I need to talk to my saddle fitter about bringing out some jumping saddles to try on boofhead. Benefit is, he and my yearling are very similar in shape, so anything I buy for him is likely to fit her pretty easy with maybe a change of gullet plate. Downside is, the only local saddle fitter doesn't stock anything Bates makes (that's wintec, collegiate and bates, perhaps others), so getting her to fit what I get kind of rules out those brands :/

Oh well! I actually really would like a Tekna, have heard that they can be horrid to jump in but everyone likes different things in a saddle, the person I've talked to that hates them also hates my dressage saddle which I absolutely adore, so I guess it's worth a shot anyway.. plus at only $750 brand new, I could potentially have a beautiful saddle almost right away, rather than having to wait ages.
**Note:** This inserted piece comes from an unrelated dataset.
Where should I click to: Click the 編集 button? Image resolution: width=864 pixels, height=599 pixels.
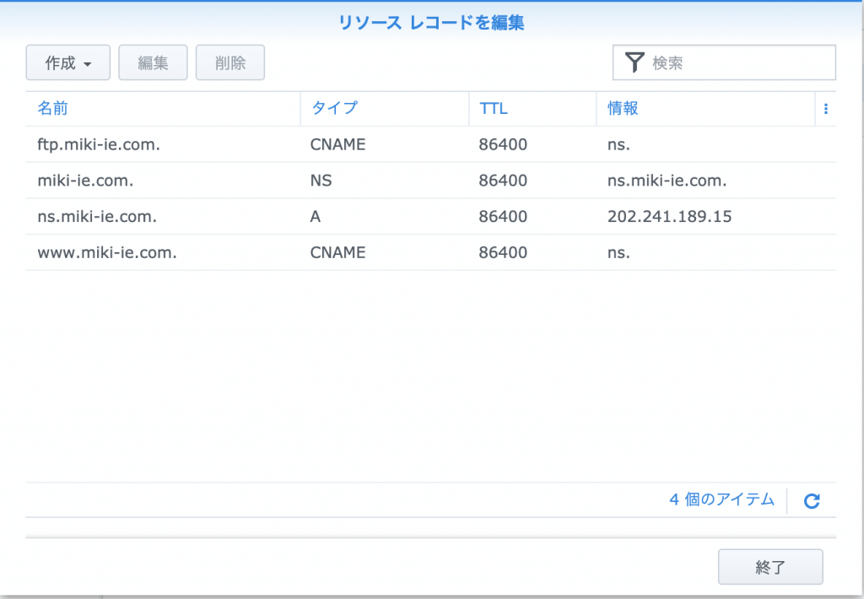[x=153, y=63]
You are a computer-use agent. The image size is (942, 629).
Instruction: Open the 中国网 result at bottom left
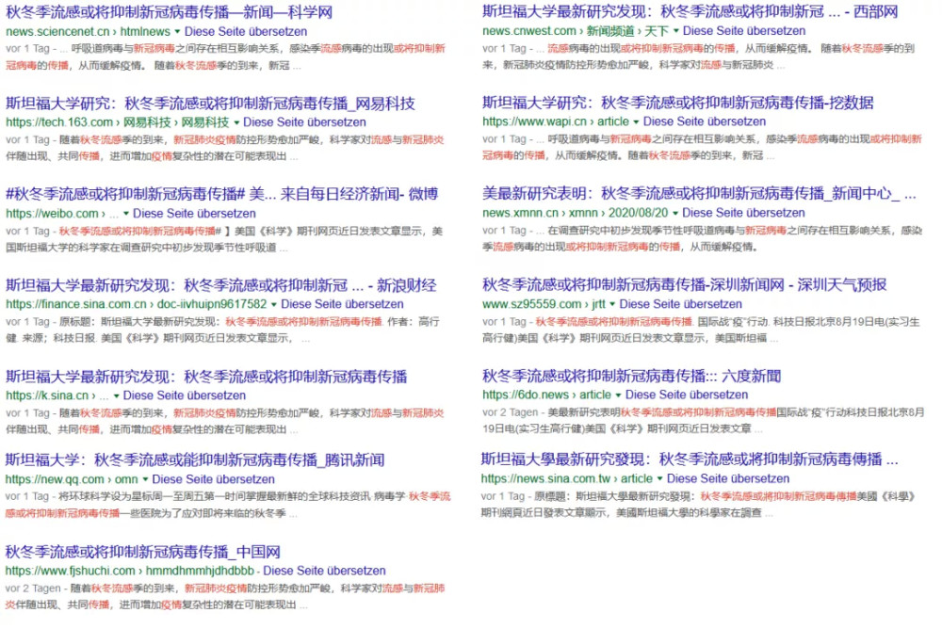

...of course then I'd be tempted to buy matching Tekna mounts etc so would likely end up spending over $1000 anyway but hey, if I get it in black, I already HAVE matching mounts...


----------



## blue eyed pony (Jun 20, 2011)

Grl, unfortunately I think your saddle is probably the wrong shape for Monty, and I don't have anything local the same shape to try on him. I don't want to spend that much money on a faint maybe... which is a huge shame because it looks like a lovely saddle. I have the wrong shaped horse!


----------



## LetAGrlShowU (Mar 25, 2009)

I'll take some pics of it on my horse (with quite a wither) this sunday. I think the chair I had my saddle on gives it an odd shape.


----------



## blue eyed pony (Jun 20, 2011)

I was looking more at gullet width to be honest... Monty's quite wide, for an anglo (have had him measured by a saddle fitter, he is a red in the Wintec range) and your saddle looks a lot narrower than my dressage saddle... looks closer to the ancient wintec jumping saddle that came with boofhead but that's 2-3 gullet sizes too narrow and awful for my position, thus needing a new saddle to jump in. I still don't want to buy from the US if I can't try the same thing on him here in Aus, I probably won't be able to sell it for what I end up paying and then I'd end up back where I started.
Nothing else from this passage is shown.